For every AEM deployment, establish a performance testing regime that can identify and resolve bottlenecks quickly. Here are some key areas to focus on.
For all network performance concerns from the customer, perform the following tasks:
- Test network performance from within the customer network
- Test network performance from within Adobe network. For AMS customers, work with your CSE to test from within the Adobe network.

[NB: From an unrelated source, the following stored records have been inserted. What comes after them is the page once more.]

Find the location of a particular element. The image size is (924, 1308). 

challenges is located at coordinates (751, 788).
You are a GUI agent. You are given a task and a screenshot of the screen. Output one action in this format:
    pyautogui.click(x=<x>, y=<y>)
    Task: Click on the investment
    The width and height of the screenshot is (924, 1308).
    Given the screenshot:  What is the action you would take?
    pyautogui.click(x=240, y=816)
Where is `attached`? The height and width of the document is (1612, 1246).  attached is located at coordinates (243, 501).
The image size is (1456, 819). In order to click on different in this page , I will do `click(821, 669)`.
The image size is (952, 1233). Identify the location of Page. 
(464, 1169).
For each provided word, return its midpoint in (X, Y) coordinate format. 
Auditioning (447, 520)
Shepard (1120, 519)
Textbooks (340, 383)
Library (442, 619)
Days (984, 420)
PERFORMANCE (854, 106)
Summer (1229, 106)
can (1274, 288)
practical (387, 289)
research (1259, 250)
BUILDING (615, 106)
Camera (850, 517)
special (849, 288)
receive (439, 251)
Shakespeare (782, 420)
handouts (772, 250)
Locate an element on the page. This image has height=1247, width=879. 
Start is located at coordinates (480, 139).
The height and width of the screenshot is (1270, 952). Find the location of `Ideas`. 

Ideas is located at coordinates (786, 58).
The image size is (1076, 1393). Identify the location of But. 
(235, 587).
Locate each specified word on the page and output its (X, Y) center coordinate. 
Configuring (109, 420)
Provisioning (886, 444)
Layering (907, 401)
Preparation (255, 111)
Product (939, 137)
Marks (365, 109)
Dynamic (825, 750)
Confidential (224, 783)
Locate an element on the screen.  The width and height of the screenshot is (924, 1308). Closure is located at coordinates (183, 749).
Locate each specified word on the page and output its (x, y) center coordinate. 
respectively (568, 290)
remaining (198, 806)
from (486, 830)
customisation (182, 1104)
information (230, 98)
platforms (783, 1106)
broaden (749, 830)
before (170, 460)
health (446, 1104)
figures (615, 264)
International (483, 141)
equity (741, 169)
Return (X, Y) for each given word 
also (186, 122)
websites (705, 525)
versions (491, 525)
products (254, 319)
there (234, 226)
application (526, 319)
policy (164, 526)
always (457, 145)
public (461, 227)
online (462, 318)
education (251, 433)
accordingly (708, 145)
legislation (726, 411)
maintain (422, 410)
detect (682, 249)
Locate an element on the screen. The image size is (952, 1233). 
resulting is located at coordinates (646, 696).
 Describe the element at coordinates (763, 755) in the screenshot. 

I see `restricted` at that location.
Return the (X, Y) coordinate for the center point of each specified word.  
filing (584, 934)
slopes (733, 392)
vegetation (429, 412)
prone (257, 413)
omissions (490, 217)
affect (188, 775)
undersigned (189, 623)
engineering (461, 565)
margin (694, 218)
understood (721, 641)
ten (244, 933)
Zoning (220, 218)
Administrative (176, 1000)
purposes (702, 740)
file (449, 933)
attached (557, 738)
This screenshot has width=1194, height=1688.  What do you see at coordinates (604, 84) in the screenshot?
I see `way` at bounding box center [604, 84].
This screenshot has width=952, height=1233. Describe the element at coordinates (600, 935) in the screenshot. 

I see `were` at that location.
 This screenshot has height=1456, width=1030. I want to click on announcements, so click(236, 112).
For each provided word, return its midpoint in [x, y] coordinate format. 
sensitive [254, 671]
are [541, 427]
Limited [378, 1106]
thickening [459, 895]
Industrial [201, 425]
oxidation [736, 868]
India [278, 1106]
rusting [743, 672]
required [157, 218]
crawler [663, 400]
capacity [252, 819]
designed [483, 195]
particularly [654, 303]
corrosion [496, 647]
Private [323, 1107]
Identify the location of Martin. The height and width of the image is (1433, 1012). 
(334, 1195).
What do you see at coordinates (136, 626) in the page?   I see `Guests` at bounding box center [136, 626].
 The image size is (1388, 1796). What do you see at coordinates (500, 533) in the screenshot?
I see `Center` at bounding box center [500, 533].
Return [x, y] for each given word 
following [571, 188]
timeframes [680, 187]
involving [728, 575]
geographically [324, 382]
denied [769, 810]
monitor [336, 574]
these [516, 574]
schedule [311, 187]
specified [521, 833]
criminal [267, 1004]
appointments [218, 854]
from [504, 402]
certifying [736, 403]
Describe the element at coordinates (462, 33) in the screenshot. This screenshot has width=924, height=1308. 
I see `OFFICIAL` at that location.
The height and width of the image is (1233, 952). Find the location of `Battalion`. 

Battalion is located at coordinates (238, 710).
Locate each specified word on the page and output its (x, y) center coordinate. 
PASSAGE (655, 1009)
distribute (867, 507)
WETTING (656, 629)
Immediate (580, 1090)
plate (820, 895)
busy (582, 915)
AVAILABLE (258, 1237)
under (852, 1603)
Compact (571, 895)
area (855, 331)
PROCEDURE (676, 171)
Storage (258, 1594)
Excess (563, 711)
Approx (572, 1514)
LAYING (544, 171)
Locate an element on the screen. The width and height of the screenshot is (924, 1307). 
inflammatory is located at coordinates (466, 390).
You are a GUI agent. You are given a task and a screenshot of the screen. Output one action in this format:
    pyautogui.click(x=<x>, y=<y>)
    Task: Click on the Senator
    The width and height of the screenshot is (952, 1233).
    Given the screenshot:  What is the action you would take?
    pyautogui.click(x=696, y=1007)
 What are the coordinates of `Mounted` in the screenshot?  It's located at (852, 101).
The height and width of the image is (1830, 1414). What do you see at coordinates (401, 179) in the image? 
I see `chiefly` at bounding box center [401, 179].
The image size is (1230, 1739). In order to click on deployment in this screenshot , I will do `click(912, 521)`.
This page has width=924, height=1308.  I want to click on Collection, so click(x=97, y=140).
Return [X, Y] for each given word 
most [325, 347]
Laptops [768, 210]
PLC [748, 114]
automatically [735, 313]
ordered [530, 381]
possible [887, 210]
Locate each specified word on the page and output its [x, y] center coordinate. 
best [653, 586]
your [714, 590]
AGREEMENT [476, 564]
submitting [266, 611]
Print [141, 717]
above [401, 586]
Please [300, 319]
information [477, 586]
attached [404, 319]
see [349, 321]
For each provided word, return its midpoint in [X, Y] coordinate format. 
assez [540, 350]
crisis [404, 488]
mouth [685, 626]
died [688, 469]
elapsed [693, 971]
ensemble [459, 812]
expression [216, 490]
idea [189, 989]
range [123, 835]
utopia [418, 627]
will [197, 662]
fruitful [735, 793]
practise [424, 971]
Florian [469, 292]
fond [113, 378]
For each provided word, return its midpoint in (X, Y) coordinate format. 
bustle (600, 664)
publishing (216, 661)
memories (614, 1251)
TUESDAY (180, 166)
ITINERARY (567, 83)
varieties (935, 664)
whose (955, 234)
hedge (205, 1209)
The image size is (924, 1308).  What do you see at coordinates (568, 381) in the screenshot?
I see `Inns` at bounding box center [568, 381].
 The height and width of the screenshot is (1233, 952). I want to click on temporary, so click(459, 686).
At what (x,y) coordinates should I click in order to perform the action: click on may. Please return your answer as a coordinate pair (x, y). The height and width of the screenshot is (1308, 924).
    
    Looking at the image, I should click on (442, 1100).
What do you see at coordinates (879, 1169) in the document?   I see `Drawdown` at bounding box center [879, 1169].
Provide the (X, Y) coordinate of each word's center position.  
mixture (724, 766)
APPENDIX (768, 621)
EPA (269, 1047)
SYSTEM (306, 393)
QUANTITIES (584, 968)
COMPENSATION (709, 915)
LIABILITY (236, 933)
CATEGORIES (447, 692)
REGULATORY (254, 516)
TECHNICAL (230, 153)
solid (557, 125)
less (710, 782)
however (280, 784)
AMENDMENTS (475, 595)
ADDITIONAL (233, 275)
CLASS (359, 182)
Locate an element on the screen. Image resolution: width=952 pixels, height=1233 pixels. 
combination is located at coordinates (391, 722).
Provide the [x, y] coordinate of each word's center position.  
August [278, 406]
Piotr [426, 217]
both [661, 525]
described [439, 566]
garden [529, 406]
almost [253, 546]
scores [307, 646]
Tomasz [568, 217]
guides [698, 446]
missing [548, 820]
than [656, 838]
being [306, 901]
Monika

- Test network performance from another access point
- By using a network benchmark tool
- Test against the dispatcher
To minimize latency and achieve high throughput through efficient CPU utilization and loadsharing, monitor the performance of your AEM instance regularly. In particular:
- Run load tests against the AEM instance
- Monitor upload performance and UI responsiveness
- Enable HTTPS to get around any corporate HTTP traffic sniffers
- Use a wired connection for heavy asset uploading
- Deploy on Java 8.
- Set optimal JVM parameters
- Configure a Filesystem DataStore or an S3 DataStore
- Enable transient workflows
- Tune the Granite workflow queues to limit concurrent jobs
- Configure ImageMagick to limit resource consumption
- Remove unnecessary steps from the DAM Update Asset workflow
- Configure workflow and version purging
- Optimize Lucene index configuration in versions prior to 6.2
- Optimize indexes with the latest service packs and hotfixes. Check with Adobe Support for any additional index optimizations that may be available.